» **Assignment**
Give only the number of lines in the listing below where the string "will" occurs.

--- Data extract Enclosed Below ---

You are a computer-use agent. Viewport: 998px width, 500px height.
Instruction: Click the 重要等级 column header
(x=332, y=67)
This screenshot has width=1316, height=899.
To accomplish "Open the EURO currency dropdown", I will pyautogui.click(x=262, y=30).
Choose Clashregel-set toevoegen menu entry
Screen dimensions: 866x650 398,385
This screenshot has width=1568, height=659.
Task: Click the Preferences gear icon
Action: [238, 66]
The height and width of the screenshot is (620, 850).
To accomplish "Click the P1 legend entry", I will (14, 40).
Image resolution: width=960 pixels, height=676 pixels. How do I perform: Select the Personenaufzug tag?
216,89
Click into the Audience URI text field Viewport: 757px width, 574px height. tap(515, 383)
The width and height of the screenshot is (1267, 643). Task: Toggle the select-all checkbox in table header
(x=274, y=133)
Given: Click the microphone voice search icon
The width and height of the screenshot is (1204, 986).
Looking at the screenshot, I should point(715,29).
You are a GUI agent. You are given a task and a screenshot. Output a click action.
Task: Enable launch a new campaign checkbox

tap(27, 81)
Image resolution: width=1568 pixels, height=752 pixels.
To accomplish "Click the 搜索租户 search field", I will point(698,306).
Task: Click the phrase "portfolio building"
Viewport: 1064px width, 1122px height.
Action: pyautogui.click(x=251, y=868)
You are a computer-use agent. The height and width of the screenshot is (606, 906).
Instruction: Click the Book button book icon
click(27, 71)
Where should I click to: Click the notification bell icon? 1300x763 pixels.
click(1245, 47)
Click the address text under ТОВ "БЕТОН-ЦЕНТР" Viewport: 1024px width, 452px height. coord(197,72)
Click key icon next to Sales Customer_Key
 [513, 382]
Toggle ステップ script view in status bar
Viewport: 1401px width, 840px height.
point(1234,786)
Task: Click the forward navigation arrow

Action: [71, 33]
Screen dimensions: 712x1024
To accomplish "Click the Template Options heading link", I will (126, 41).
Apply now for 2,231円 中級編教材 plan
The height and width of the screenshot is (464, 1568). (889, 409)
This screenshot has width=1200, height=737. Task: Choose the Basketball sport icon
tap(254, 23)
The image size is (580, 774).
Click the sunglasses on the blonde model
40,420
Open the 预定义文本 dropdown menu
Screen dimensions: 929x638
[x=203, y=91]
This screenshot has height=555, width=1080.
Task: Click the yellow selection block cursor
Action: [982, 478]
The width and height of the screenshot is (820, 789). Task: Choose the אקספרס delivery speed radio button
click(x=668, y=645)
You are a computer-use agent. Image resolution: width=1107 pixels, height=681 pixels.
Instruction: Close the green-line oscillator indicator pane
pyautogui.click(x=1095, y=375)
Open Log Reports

--- End of Enclosed Data extract ---

» **Output for this exercise**
4